Zuerst dachte ich, er würde nur Scheiße erzählen, aber jeder, der mal im Skate Lair gewesen war, schwor mir, dass jedes Wort aus Mundays Mund wahr war. Auch wenn seine Art vielleicht etwas … heftig erschien, war sie auf gewisse Art auch erfrischend. Skateboarding ist heutzutage so sauber und so auf „Training" fokussiert, dass Menschen oft vergessen, dass Skater noch nie ein Haufen Sportfanatiker waren, die brav Regeln befolgen. Skaten ist historisch gesehen ein Lebensstil, der seine Ursprünge in Anarchie und Gesetzlosigkeit hat. So einen Typen wie Erik Munday können wir heute also mehr gebrauchen denn je.

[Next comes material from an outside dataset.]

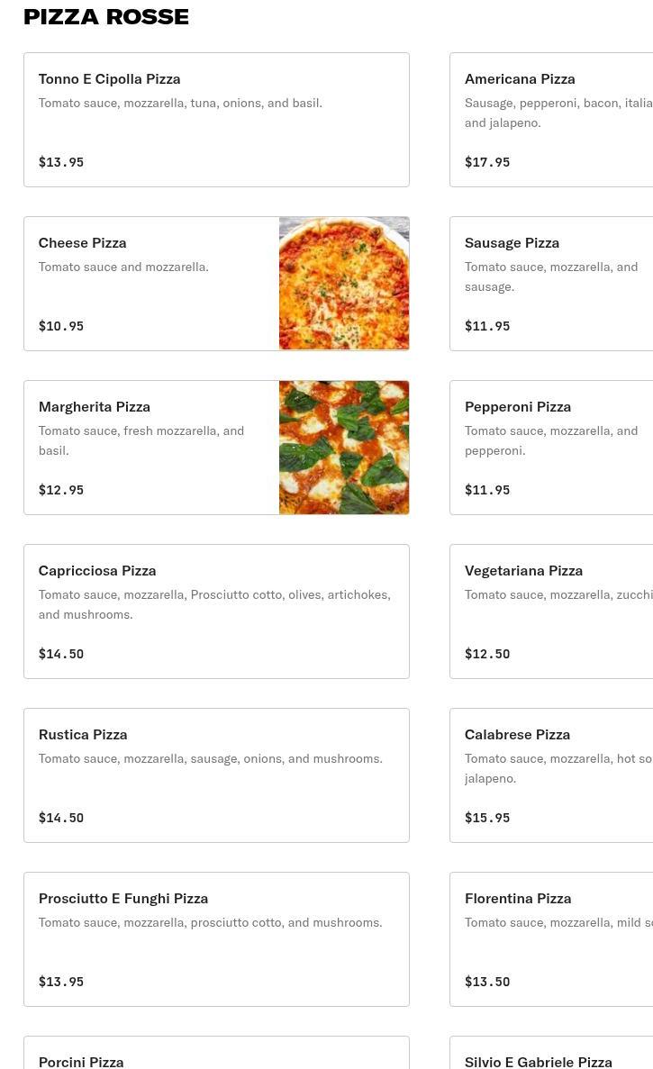The image size is (653, 1069).
Task: Open the Capricciosa Pizza item
Action: pyautogui.click(x=216, y=612)
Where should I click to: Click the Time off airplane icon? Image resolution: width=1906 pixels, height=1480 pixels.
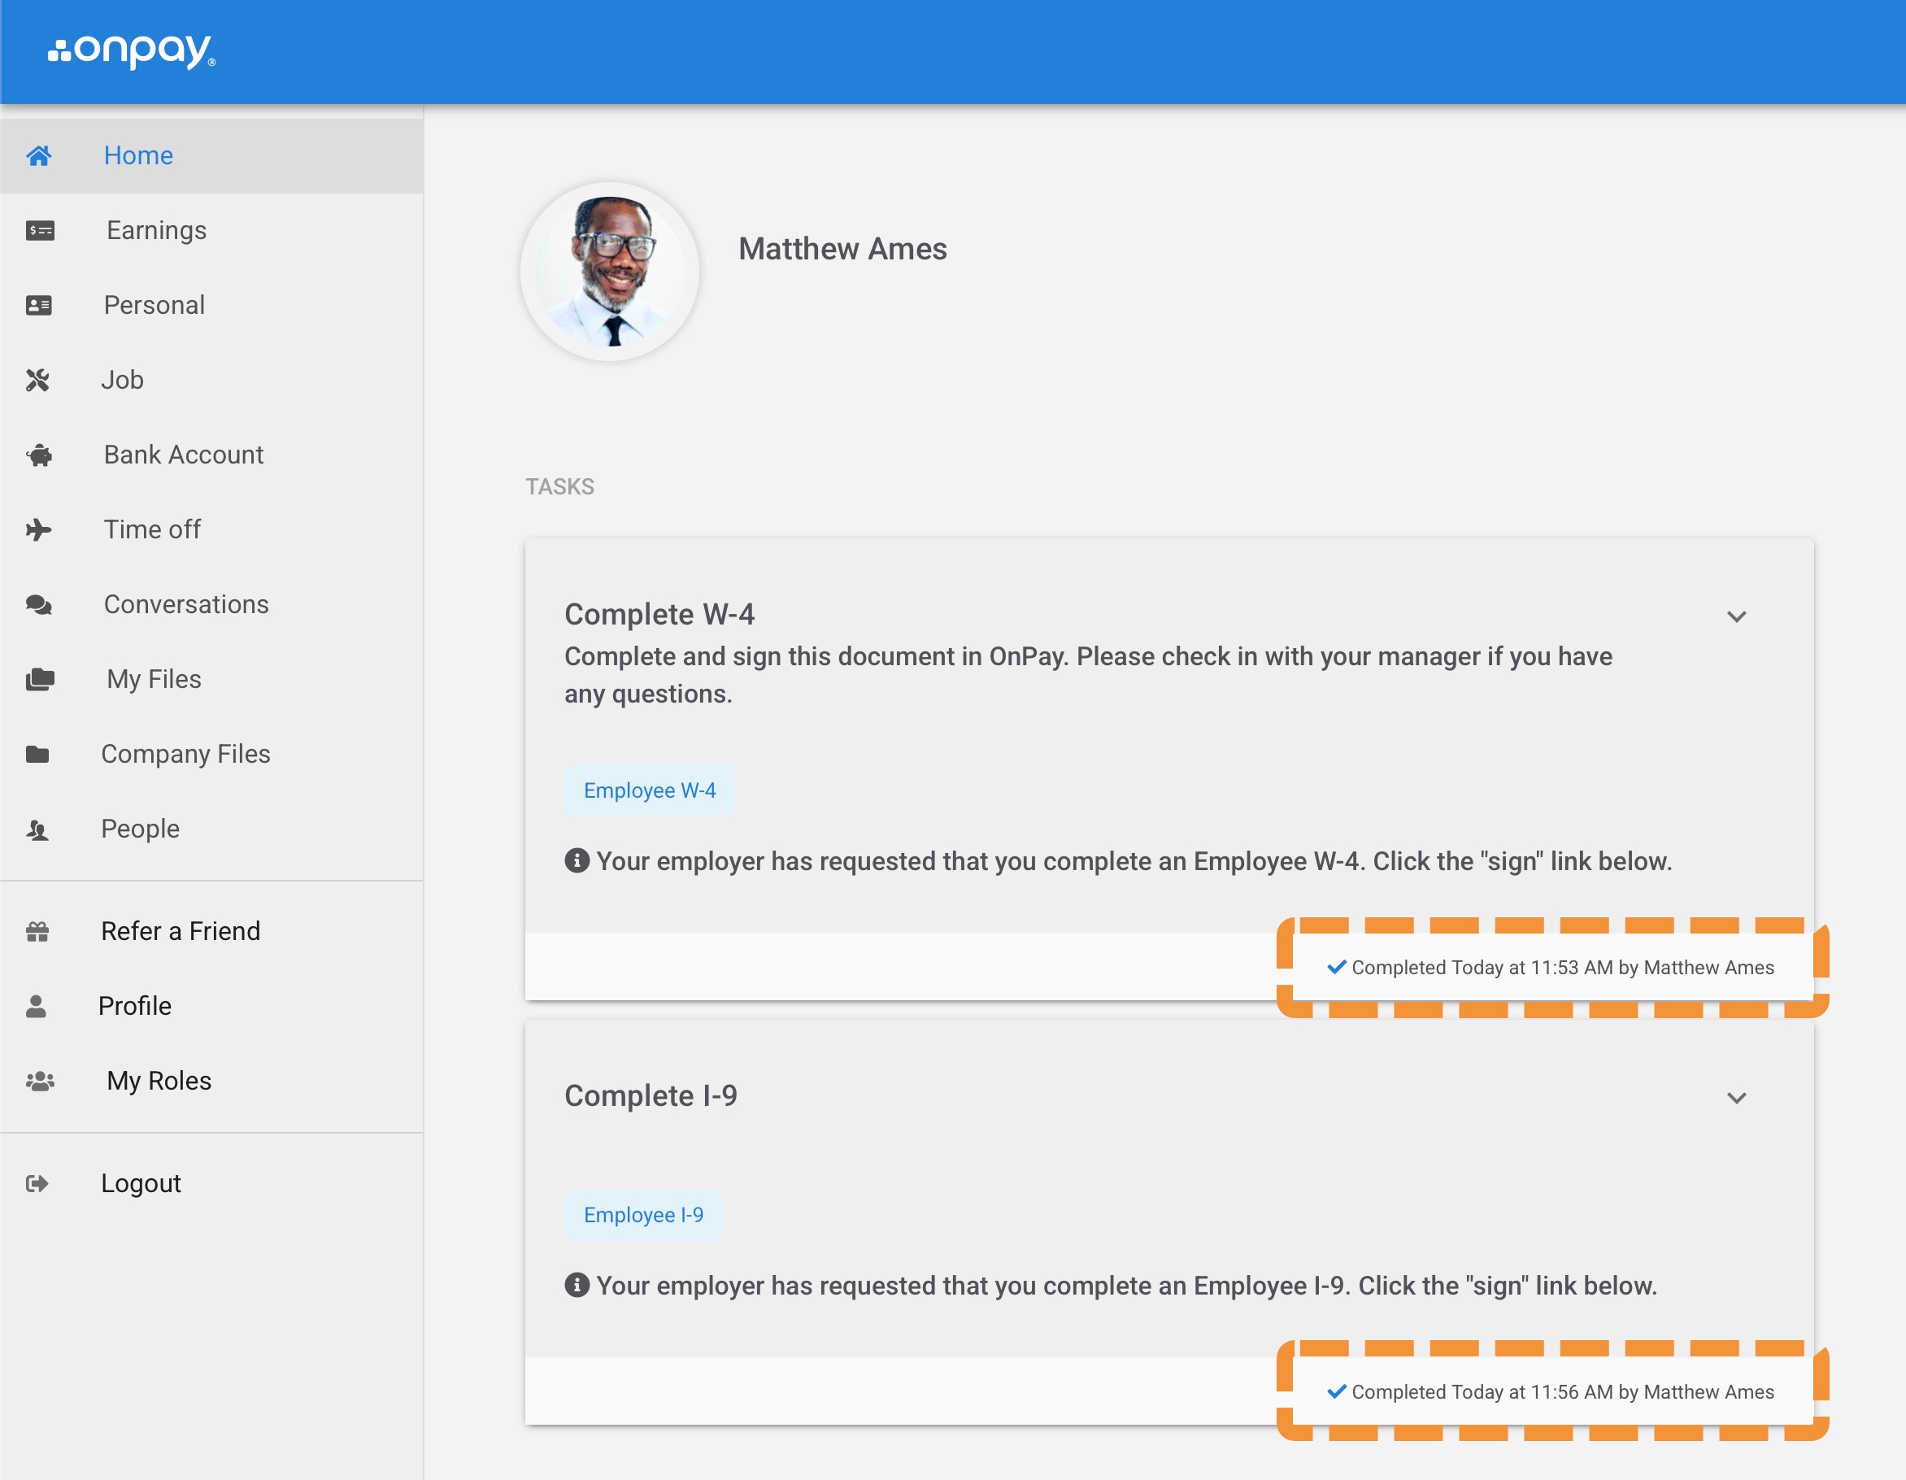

Munday hat inzwischen aber einen anderen Job gefunden, mit dem er in einem Jahr mehr verdient als in 12 Jahren Skateshop zusammen. Die letzten zwei Jahre ist Munday als Söldner um die Welt gereist. Seine Aufgabe ist es sicherzustellen, dass Materialien, die in Kriegsgebiete importiert werden sollen, an ihre Bestimmungsorte gelangen, ohne geraubt zu werden.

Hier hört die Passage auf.